Комюс познакомил меня со многими знаменитыми людьми, с господами Де Ласепедом[56], Бюффоном[57], Добантоном[58], Бернаром де Жюсьё[59]. Я очень заинтересовался стремительным и блестящим развитием ботанического сада и зоологического музея, во главе которых стояли и каждый день обогащали их эти достойные ученые. Я видел, как туда поступали великолепные дары отдельных богатых собирателей и драгоценные приобретения путешественников. Мною овладело безудержное честолюбие приобщить себя к числу этих служителей науки, смиренных адептов ее, которые довольствовались тем, что были благодетелями человечества, не требуя за это ни славы, ни награды. Я отлично видел, как высокий человек в белых манжетах, господин Бюффон, стремясь удовлетворить свое честолюбие, широко пользовался терпеливыми и скромными трудами своих помощников. Что из того, что у него была эта странность, что ему хотелось быть «господином графом» и требовать от своих вассалов, чтобы они выполняли все его требования, что он то и дело хвалил себя сам, приписывая себе также и труды, участие в которых для него сводилось иногда к простому совету. Такой уж у него был характер. Совсем иначе вели себя его умные и великодушные собратья.

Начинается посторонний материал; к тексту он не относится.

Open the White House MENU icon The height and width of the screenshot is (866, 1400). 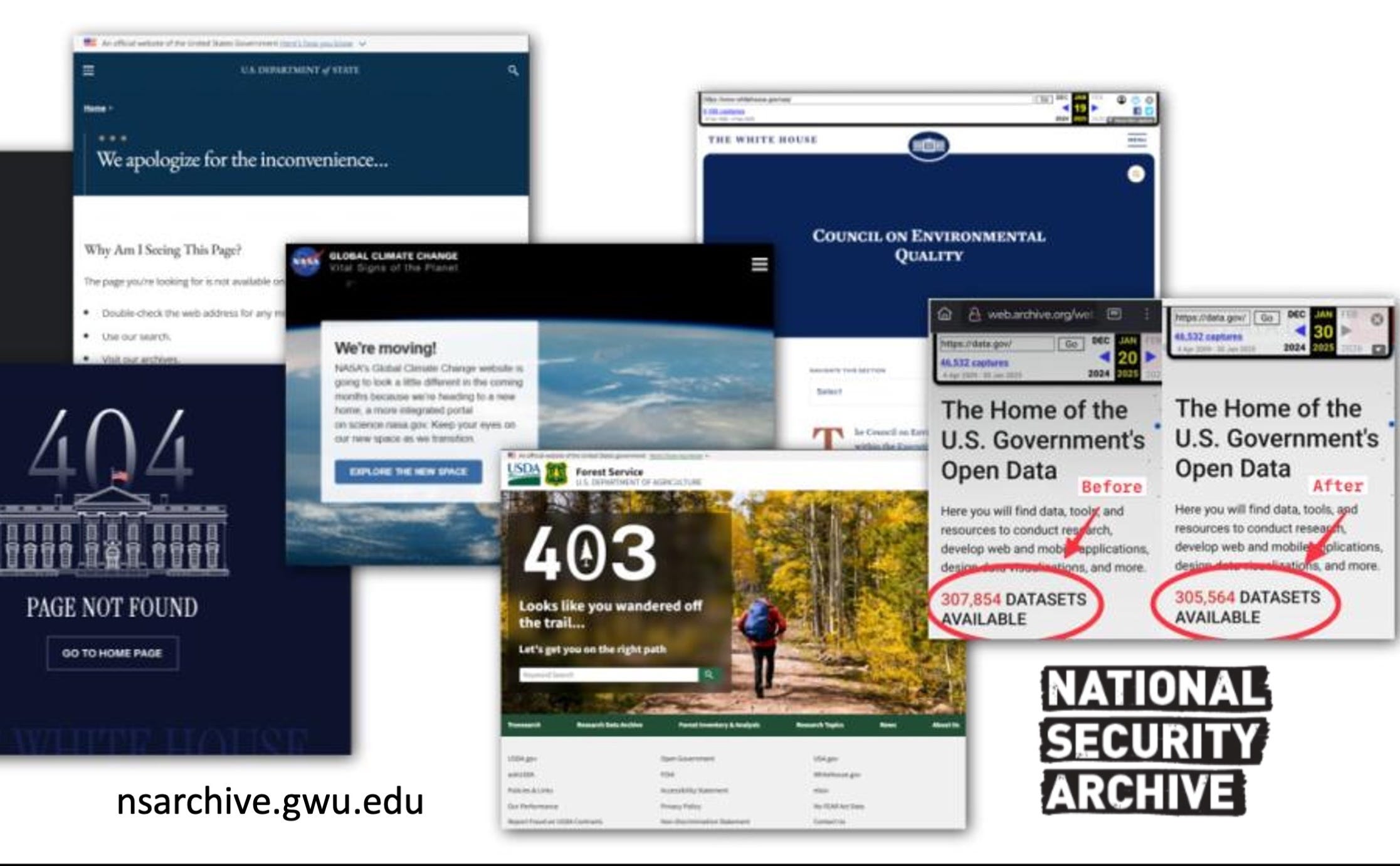point(1137,139)
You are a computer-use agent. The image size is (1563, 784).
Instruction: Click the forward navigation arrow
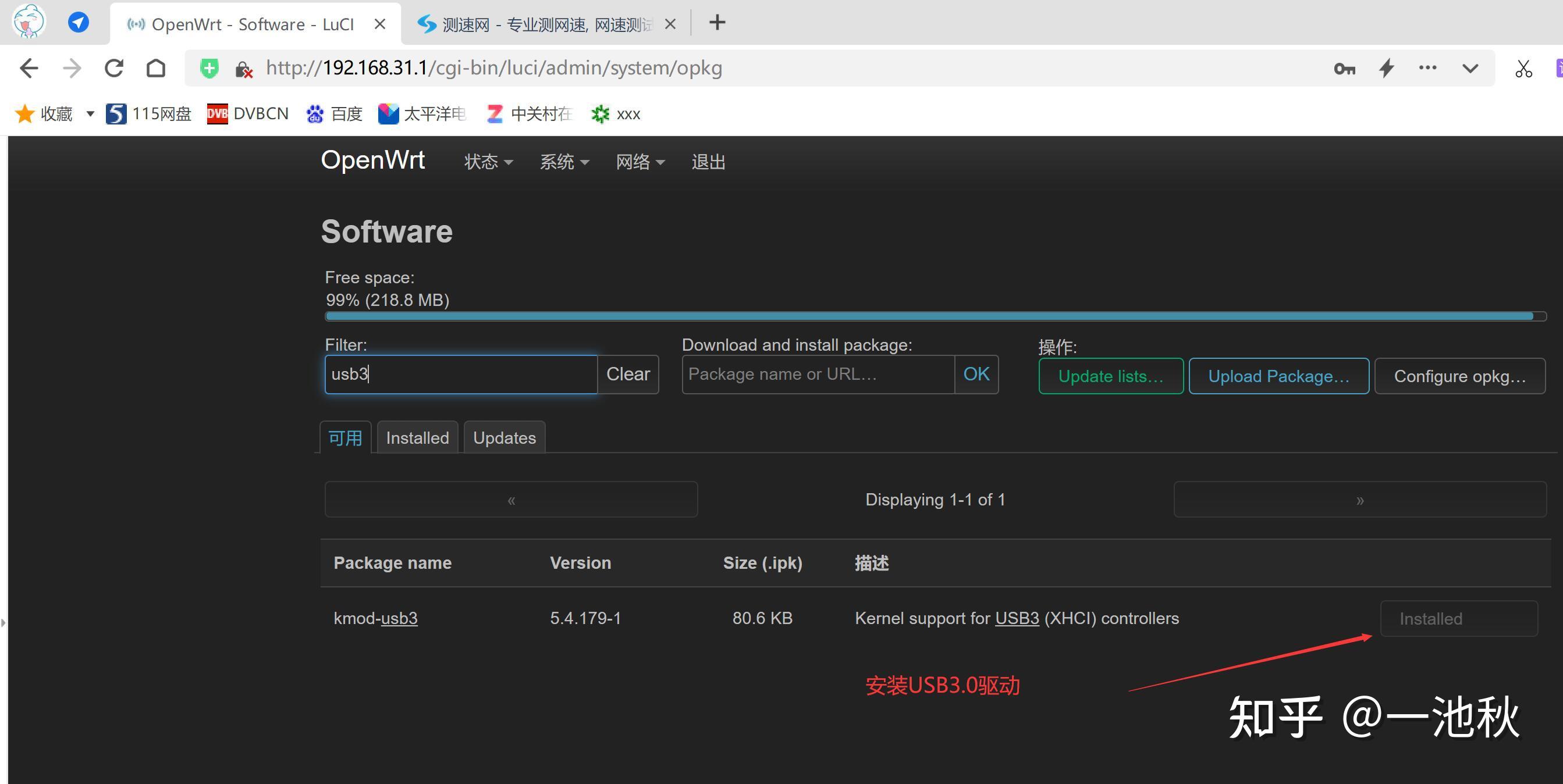point(71,68)
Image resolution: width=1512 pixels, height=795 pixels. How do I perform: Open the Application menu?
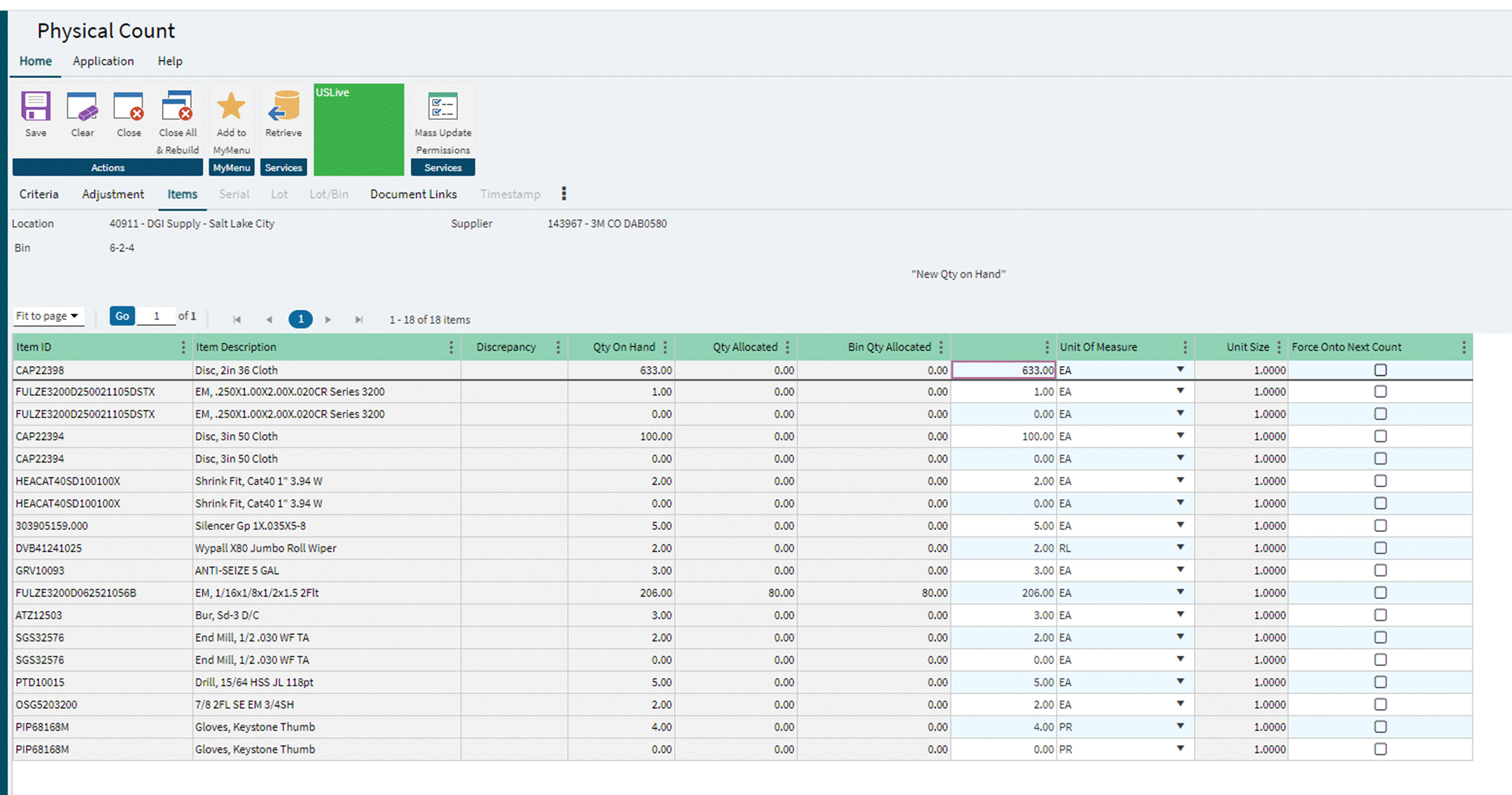(x=103, y=61)
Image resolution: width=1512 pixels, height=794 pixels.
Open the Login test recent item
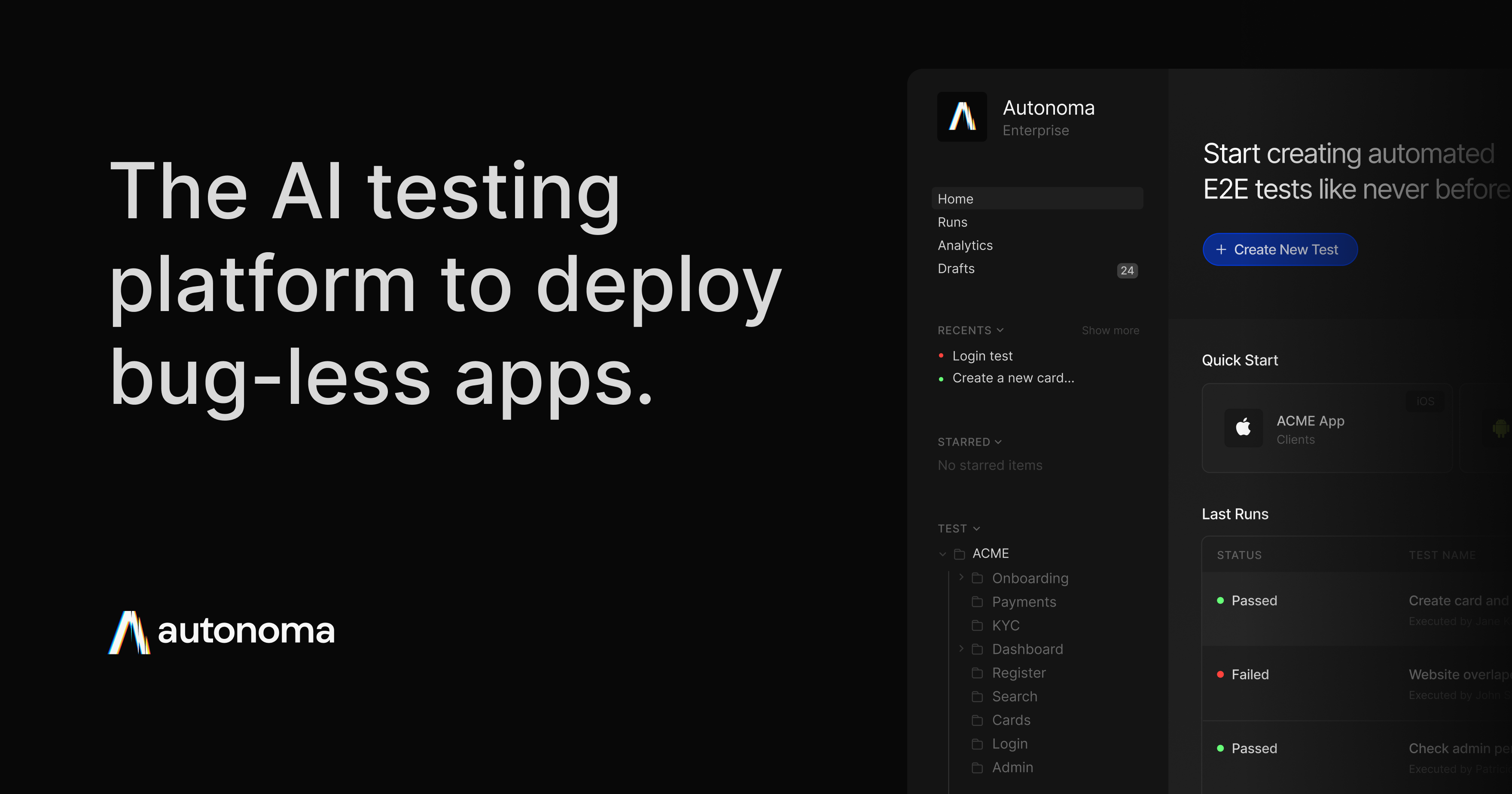point(982,356)
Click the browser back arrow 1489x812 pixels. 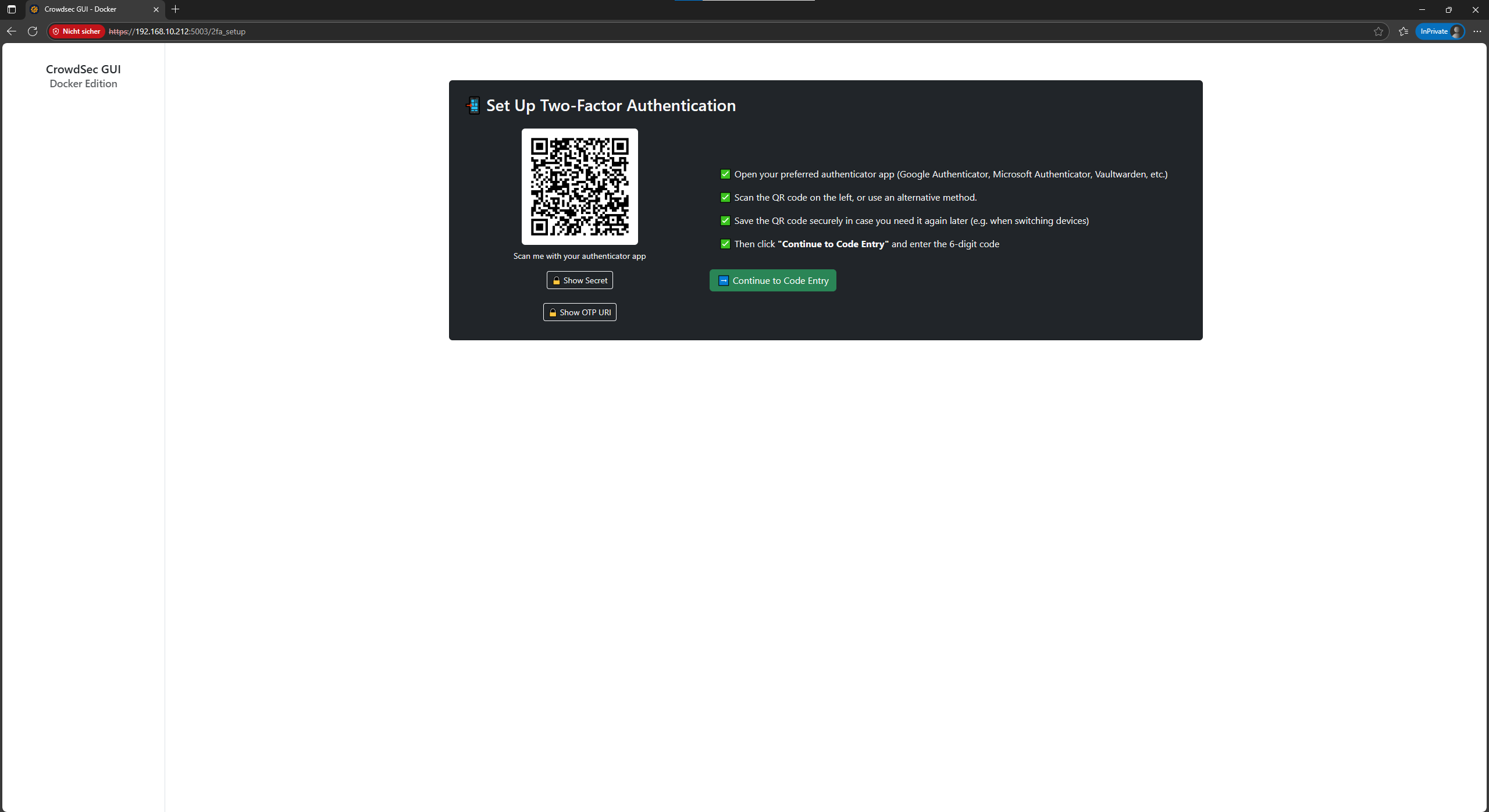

Они с улыбкой давали ему высказать все, что он хотел, а сами работали изо всех сил, отлично зная, что, решая задачи, способствующие прогрессу всего человеческого рода, они должны подняться над всем личным. Они поэтому были счастливее его. Счастливее в том смысле, как Это понимал Комюс, тем счастьем, к которому стремился и я. Их доля казалась мне лучшей, я жаждал идти по их стопам. Поэтому я предложил им свои услуги, после того как научился у них всему, чему мог, слушая их публичные лекции, вникая в их частные беседы. Мое горячее рвение и мои способности к языкам показались господину Добантону достаточными, чтобы обеспечить мне успех. Единственным препятствием была моя бедность.
«Наука богатеет, — говорил он с гордостью, окидывая взглядом все великолепие кабинета и сада, — а ученые чересчур бедны для того чтобы путешествовать. Жизнь для них во всех отношениях трудна, будьте к этому готовы».
Я был к этому совершенно готов. Мне удалось скопить небольшую сумму, и мне казалось, что ее хватит надолго при том скромном образе жизни, который, кстати говоря, ничуть меня не страшил. Мне дали официальное научное поручение, чтобы дорогой в чужих краях никто не принял меня за бродягу или за шпиона, и я уехал, не задумываясь над тем, на какие средства я буду жить по прошествии года. Провидение должно было позаботиться об остальном. Однако с помощью бумаг, утверждавших безобидную и почтенную цель моих странствий, я сумел все же получить кое-какую материальную помощь от научных учреждений и даже от частных лиц — друзей науки. Я не хотел ни о чем просить, зная, до какой степени семья Жюсьё поистратилась на такого рода пожертвования, и решив действовать самостоятельно, на свой страх и риск.